HB 2503 (AI Training data)
Chair Ryu, Ranking Member Barnard, and members of the Committee,
I'm Jon Pincus of Bellevue. I run the Nexus of Privacy newsletter, and served on the state Automated Decision Systems Workgroup in 2022. My position on HB 2503 is PRO.
In 2023, Stanford researchers discovered child abuse material in an image database that had been used to train many gen AI systems, including Stable Diffusion. The database was quickly removed from the internet … but its traces remained in every genAI model that had been trained on that dataset, and as a result they are more likely to generate synthetic CSAM.
Which models are those? Good question! We have no idea of the complete list. That's one reason why disclosure of AI training data is so important.
Another important reason: disclosure of training data can reveal situations where a gen AI systems was trained on data that the owner doesn't have rights to.
I also want to highlight the importance of treating a violation as an unfair or deceptive act under the consumer protection act.
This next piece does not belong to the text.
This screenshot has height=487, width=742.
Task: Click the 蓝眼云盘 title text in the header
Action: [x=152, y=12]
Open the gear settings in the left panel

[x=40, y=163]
For this bill to be effective, there needs to be a realistic prospect of strong enforcement. The consumer protection act allows both AG enforcement and a private right of action. This is especially important given fiscal constraints on the AGO.
If California didn't include a strong enforcement mechanism, congrats to the tech lobbyists. But that's California's problem, not a roadmap for what we should do here in Washington.
It's long past time to end the tech industry's expectations that they should be allowed to engage in unfair and deceptive business practices without consequence.